The Delaware Supreme Court has approved the video game publisher Activision Blizzard Inc.’s plan to buy back $5.8 billion in shares from Vivendi SA, handing a major come-from-behind victory to lawyers at Wachtell, Lipton, Rosen, & Katz and Skadden, Arps, Slate, Meagher & Flom.
Reversing a ruling from the Delaware Court of Chancery, the court ruled Thursday that Activision’s bylaws don’t require the company to let non-Vivendi shareholders vote on the share buyback plan. Chief Justice Myron Steele announced the court’s unanimous decision from the bench, following an oral argument Thursday morning. The court also issued a one-page order explaining its decision.
Under the terms of the deal, first announced in July, Vivendi will sell 427 million Activision shares back to the company for $5.83 billon. ASAC LP, an investor group spearheaded by Activision CEO Robert Kotick, will acquire another $2.34 billion in Vivdendi shares. The combined $8.2 billion deal has a termination date of Oct. 15.
Two plaintiffs firms — Prickett, Jones & Elliott and Kessler Topaz Meltzer & Check — brought a shareholder derivative suit over the deal on Sept. 11. The plaintiffs firms wanted an order blocking the deal, arguing that it amounted to either a merger or a business combination between Activision and Vivendi. Under Activision’s bylaws, mergers and business combinations required a shareholder vote.
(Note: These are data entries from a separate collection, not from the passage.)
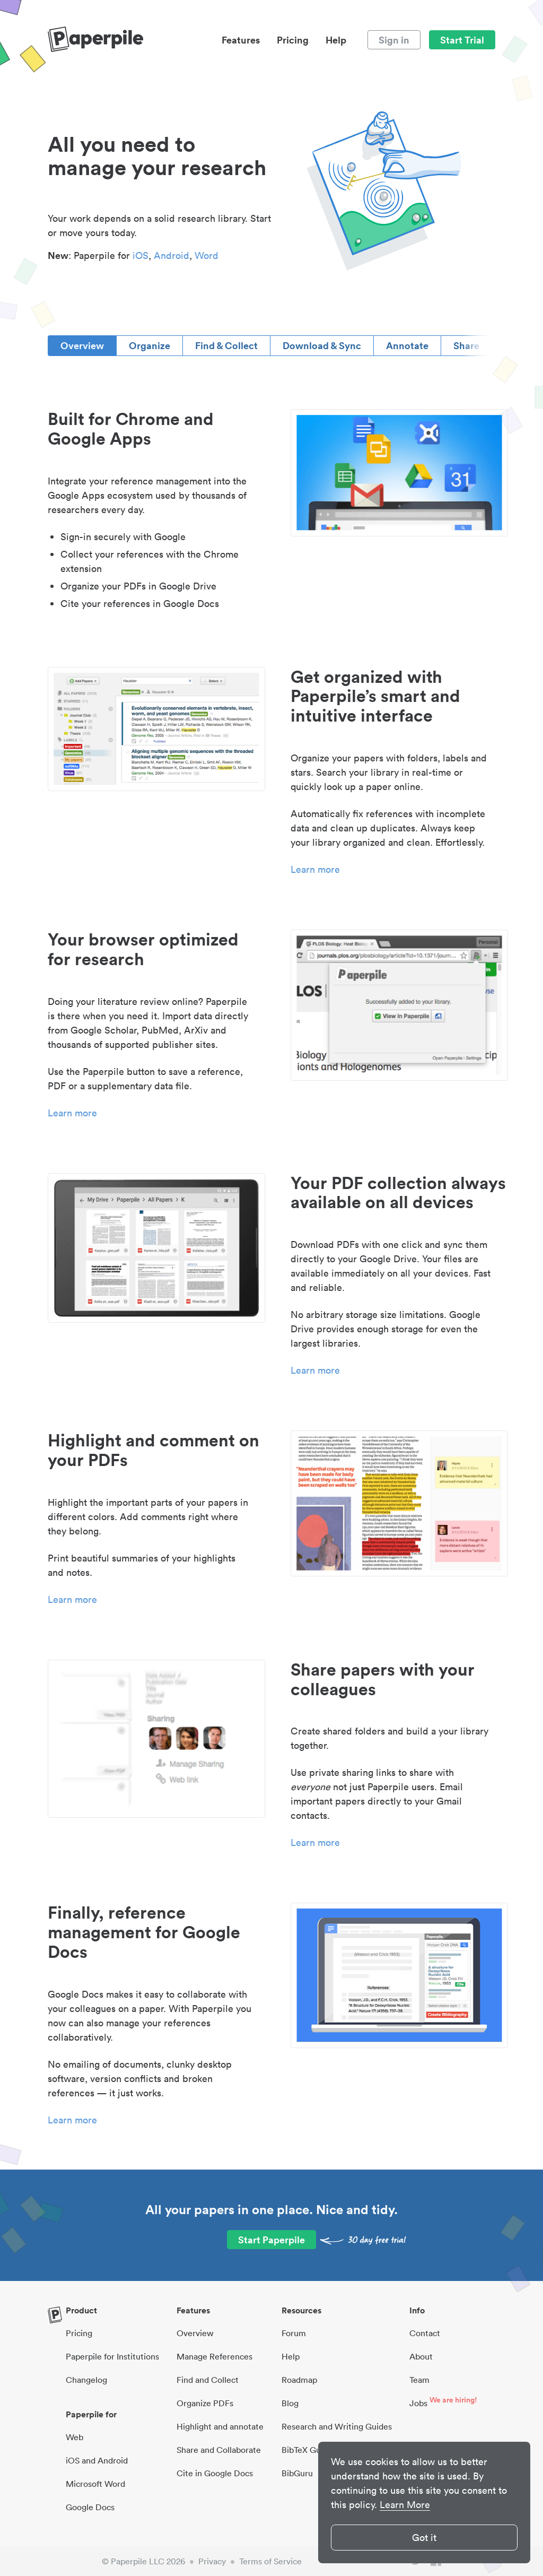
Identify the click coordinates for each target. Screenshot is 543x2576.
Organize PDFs (205, 2403)
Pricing (293, 39)
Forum (294, 2333)
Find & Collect (226, 345)
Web (74, 2437)
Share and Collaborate (219, 2449)
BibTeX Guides (309, 2449)
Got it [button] (424, 2537)
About (421, 2356)
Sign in (394, 39)
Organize (149, 345)
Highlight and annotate (220, 2426)
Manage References (214, 2356)
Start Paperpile (271, 2239)
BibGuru (297, 2473)
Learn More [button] (405, 2505)
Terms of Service (270, 2561)
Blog (290, 2403)
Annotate (407, 345)
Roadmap (299, 2379)
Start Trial (462, 39)
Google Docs (90, 2507)
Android (171, 255)
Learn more (315, 869)
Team (419, 2379)
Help (336, 39)
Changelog (86, 2379)
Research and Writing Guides (337, 2426)
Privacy (212, 2561)
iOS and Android (97, 2460)
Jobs (418, 2403)
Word (206, 255)
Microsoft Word (95, 2483)
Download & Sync (322, 345)
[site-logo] (95, 40)
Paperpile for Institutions (112, 2356)
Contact (424, 2333)
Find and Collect (208, 2379)
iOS (140, 255)
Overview (82, 345)
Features (241, 39)
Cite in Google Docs (215, 2473)
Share (466, 345)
The defendants named in the complaint included Activision’s board, ASAC, and a special committee of Activision’s independent directors that signed off on the deal.
Delaware Vice Chancellor Travis Laster preliminary enjoined the deal on Sept. 18. Siding with the plaintiffs, he ruled from the bench that “the concept of business combination encompasses this deal.”
The Delaware Supreme Court has now reversed. “The Stock Purchase agreement here contested is not a merger, business combination or similar transaction,” the court wrote. “We hold that there is no reasonable possibility of success on the merits.”
Wachtell partner William Savitt, who represents Activision’s special committee, argued on behalf of all the defendants. Michael Hanrahan of Prickett Jones argued for the plaintiffs. Skadden partners Edward Welch and Edward Micheletti represented Activision.